We approached this too informally and never specified the requirements for PopularityCommunity. Something like for first versions. For PC5 we could go with 98% accuracy for 100k of the largest swarms.

With 2 improvement iterations (could be 2 x 2 weeks for PC2 and PC3) we hopefully have solid confidence in our deployed code. After that we can make optimizations like HyperLogLog and the 1984 Flajolet–Martin algorithm for PC4. Lets not do premature optimisations and first fix the obvious improvements/mistakes in PC1. So please think what you want for PC2, after measuring and comparing gossip data to ground truth (e.g. joining swarm). We could deploy that in a new Tribler release in 2 weeks.

Your proposed design is very suitable for PC4!

kozlovsky commented 4 years ago

This looks like a good plan. So, as the first step, we can do the following experiment:

  1. gather popularity community data during some specified time (say, an hour).
  2. For the next hour, check a random sample of the gathered torrents with an apparent number of seeders greater than zero, and gather the actual numbers returned from the torrent trackers, BEP33, and DHT queries
  3. for each of three data sources, make a plot, where each torrent is displayed as a point on the graph where X is the swarm size from the popularity community, and Y is the swarm size checked locally.

This way, it should be possible to see how data from the popularity community corresponds with actual data from the network. We will be able to see if the speed of information spreading through the current version of the popularity community is good enough, or the data received from it are mostly obsolete. We would be able to see if the checked torrent is actually in the same category (☠️, 🧟, 🌦️, 🌤️, 🌞) as it was gossiped to us by the popularity community.

But these experiments will not show to us: are there any torrents that are actually very popular but don't spread through the popularity community for some reason.

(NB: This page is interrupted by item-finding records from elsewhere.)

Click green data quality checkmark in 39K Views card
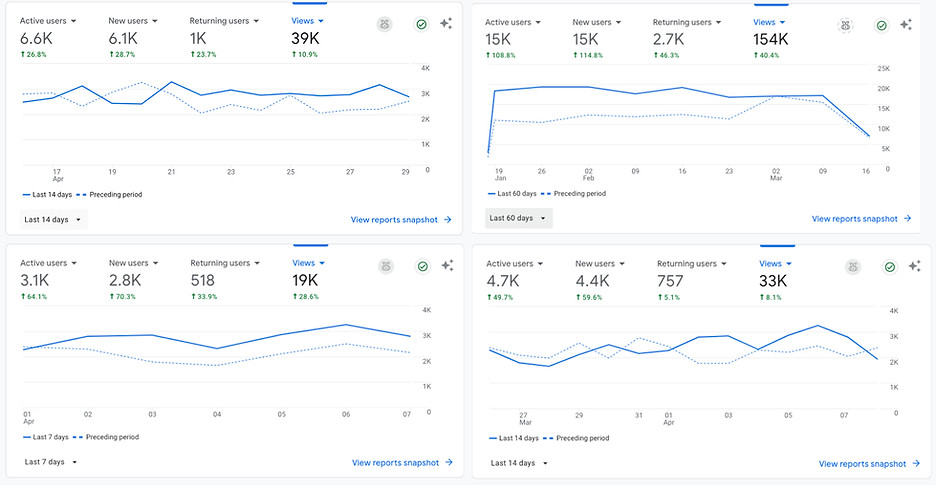 pyautogui.click(x=421, y=24)
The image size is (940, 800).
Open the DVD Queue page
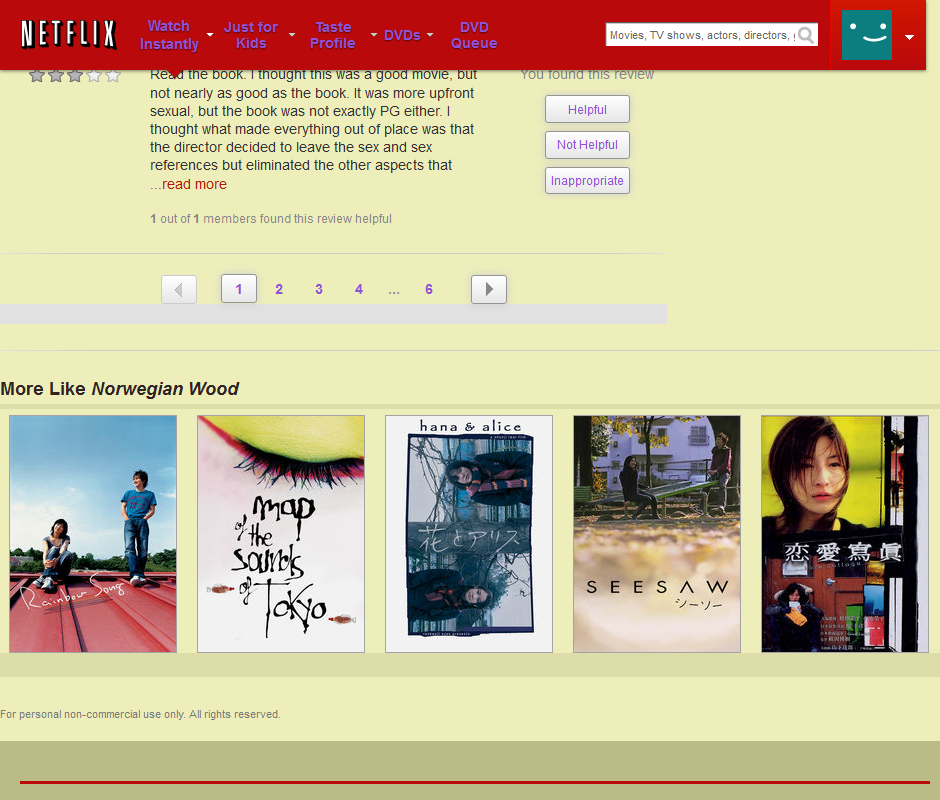474,35
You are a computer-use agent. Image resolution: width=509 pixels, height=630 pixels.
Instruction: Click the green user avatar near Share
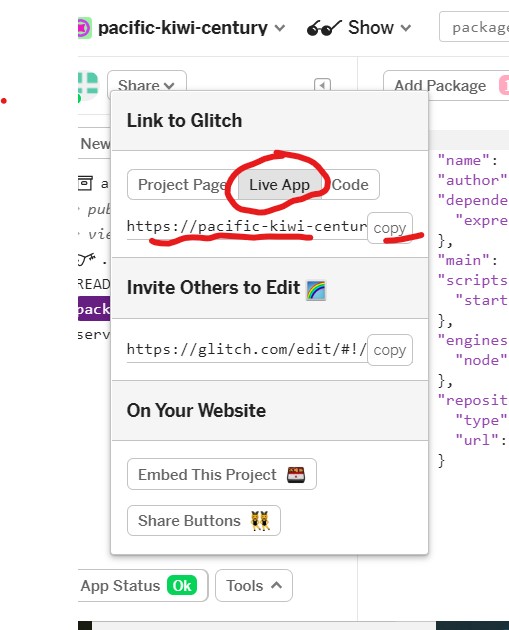[88, 87]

In PC2, we can keep separate values gathered from the different data sources and provide some way to remotely influence the frequency of the information transmission and weights, which affect the probability with which the algorithm decides which torrent info should be transferred to peers. This way, it would be possible to experiment with different algorithm parameters without releasing a new version of Tribler each time a new experiment is performed.

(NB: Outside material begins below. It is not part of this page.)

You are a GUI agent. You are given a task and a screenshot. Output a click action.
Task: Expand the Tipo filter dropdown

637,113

ichorid commented 4 years ago

Indeed, this is a very good idea to go "bottom-up" and check individual stats received by different methods, and aggregate the data later. It is much better aligned with the decentralization philosophy. Also, in this way we can truly parallelize data gathering.

Regarding the "very popluar but not shown" torrents, these are "unknown unknowns" and I would not worry about them. Catching these will require passive listening to DHT traffic, akin to what some "download-revealing" websites do.

For PC2, I don't think we should be able to influence how other nodes calculate their PC stats, because it is too dangerous and easy to exploit. Instead, we can implement something like I did with RemoteQueryCommunity: a generic PC-related query to get popularity info from users' DBs. This will allow us to crawl the network, get the base stats, and then model different ways to calculate the popularity rating locally, in the lab.

qstokkink commented 2 months ago

This suggestion has led to the creation of #7586 and further discussion (if needed) can take place there.